I told you my father was a Marine, so we grew up in Virginia or North Carolina so we watched Miss Nancy on WBAL. But I never realized back then that there wasn’t just one “Miss Nancy.” Romper Room was franchised and syndicated, meaning different cities often had their own local hostesses using the same basic format.

The original Romper Room began in Baltimore in the early 1950s and was created by Bert and Nancy Claster, with Nancy Claster becoming the first well-known “Miss Nancy.” It was aimed at preschool children and felt like a TV nursery school, with songs, games, stories, manners, and those famous lessons about being a “Do Bee” instead of a “Don’t Bee.”

And then came the part we all remember: “Romper, bomper, stomper boo…” Miss Nancy would look through the Magic Mirror and start naming children she supposedly saw watching at home. We knew she probably couldn’t really see us, but at that age you weren’t taking chances. You sat there quietly, behaved like a Do Bee, and waited for your name.

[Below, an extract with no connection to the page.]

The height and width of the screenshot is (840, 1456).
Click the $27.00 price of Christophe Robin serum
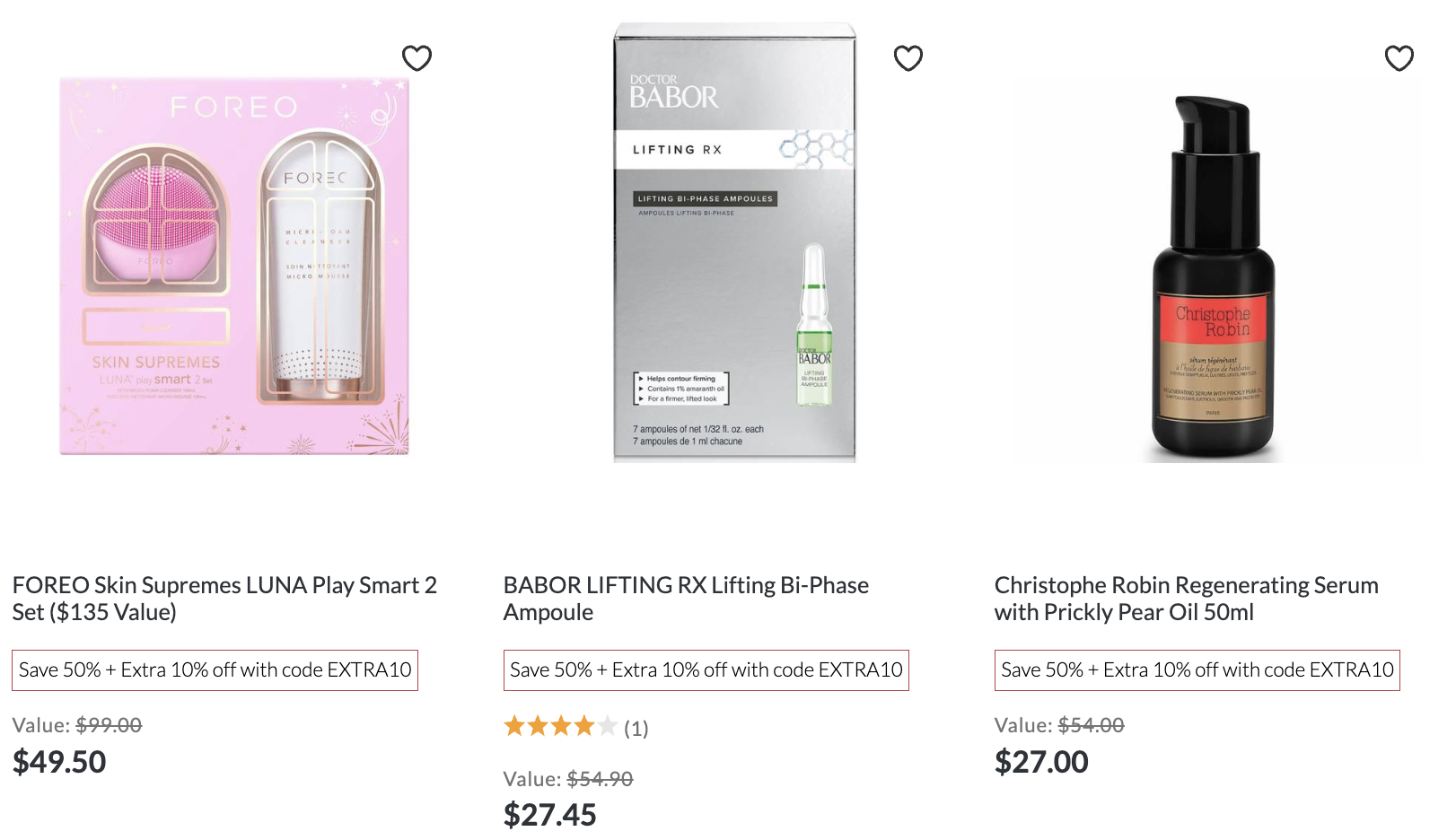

That is what made the show work. She treated the camera like another child in the room, so the kids watching at home felt included too. It was simple television: a teacher, a few children, a Jack-in-the-box, a magic mirror, and lessons about being polite.

No explosions, no superheroes, no fast cuts (ok, maybe a clown in the Jack-in-the-box). Just Miss Nancy asking if we had fun at play.

And yes, I still remember waiting for my name. Did she ever call yours?